**EXERCISES**
a: Answer these questions about the forum post on the OPI:
(i) Which people does the writer say could probably answer the question?
(ii) What AO value did the OPI predict for 2013-14?
(iii) Since what year does the writer say the OPI has been almost perfect?
b: Render the part of the dataset rows that opens with the line containing "Click the magnifier" and closes with the line containing "will pyautogui.click(x=448, y=374)." as a Markdown table with the columns Nr and Line. Leave out any blank lines.

**SELECTION**
That is a great question that I can not answer becuase I do not have direct access to historical lists of SSW events.  HM, ORH, or Skier could probably answer that.

 

It's a solid question because it's obvious other events outside the PV formation and placement play a large role in our global or NH regime. 

 

 

My defense of the OPI is based off the math.  Plus the obvious tie in to extreme ENSO regimes.  If we figure out how to correct for ENSO we could probably push the OPI's accuracy over 95%. 

 

 

In the extreme ENSO regime winters the OPI did much worse.  A few of them upwards of 1.0.  So at the max bust on record the 2013-14 OPI prediction of a 1.64AO+ could seemingly be around a .6 to .7AO+. 

 

So yeah like Tacoman said above it's definitely possible for the AO to be weakly positive in the .5 to .8 range vs the predicted 1.64.  But in terms of going negative then the SAI and OPI would have to have their correlations completely broken.  And if a raging NINO or raging NINA can't break it past a 1.0.  What could possibly do that?  I would think prior SSW would show up.  I am sure we have had SSWs since 2000 and the OPI is almost perfect since then.

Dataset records
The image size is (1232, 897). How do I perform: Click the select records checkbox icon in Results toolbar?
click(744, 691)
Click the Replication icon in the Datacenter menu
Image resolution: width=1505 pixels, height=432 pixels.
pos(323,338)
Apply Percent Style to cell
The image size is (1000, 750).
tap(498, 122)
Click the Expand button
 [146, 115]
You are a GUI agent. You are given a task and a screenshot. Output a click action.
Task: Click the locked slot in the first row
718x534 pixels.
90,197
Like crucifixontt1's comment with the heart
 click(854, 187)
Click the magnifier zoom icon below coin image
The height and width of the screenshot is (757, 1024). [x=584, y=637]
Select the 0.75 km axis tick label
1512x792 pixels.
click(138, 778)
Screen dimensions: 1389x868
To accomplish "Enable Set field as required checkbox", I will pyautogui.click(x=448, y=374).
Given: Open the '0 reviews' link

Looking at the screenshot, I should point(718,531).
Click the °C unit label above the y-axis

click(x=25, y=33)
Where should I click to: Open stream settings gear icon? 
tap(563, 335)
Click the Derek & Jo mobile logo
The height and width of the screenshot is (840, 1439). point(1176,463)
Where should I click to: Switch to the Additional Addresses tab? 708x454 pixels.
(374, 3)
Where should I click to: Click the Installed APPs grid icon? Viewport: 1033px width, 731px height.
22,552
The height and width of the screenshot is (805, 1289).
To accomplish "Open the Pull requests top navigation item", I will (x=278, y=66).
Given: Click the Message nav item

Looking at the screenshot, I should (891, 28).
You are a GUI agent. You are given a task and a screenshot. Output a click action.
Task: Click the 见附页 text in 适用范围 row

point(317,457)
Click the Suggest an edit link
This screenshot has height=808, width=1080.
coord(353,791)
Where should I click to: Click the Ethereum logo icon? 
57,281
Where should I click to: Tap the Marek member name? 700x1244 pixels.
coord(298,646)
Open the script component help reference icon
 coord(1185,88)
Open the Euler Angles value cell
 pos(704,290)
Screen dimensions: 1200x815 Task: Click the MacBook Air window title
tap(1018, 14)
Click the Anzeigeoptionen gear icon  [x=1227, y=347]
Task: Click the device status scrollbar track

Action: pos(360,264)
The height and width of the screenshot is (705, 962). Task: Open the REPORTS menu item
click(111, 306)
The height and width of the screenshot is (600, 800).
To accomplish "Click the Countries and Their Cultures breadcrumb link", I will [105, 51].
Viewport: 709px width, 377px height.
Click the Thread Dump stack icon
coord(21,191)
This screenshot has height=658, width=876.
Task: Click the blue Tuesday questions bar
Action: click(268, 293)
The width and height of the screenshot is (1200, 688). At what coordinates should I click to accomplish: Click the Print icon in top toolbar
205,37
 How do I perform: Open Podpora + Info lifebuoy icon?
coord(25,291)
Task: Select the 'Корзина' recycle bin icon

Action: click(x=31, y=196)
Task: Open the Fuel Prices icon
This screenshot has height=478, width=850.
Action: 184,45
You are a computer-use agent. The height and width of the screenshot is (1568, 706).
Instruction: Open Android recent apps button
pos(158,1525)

**SOLUTIONS PER TASK**
a:
(i) HM, ORH, or Skier
(ii) 1.64AO+
(iii) 2000

b:
| Nr | Line |
|---|---|
| 1 | Click the magnifier zoom icon below coin image |
| 2 | The height and width of the screenshot is (757, 1024). [x=584, y=637] |
| 3 | Select the 0.75 km axis tick label |
| 4 | 1512x792 pixels. |
| 5 | click(138, 778) |
| 6 | Screen dimensions: 1389x868 |
| 7 | To accomplish "Enable Set field as required checkbox", I will pyautogui.click(x=448, y=374). |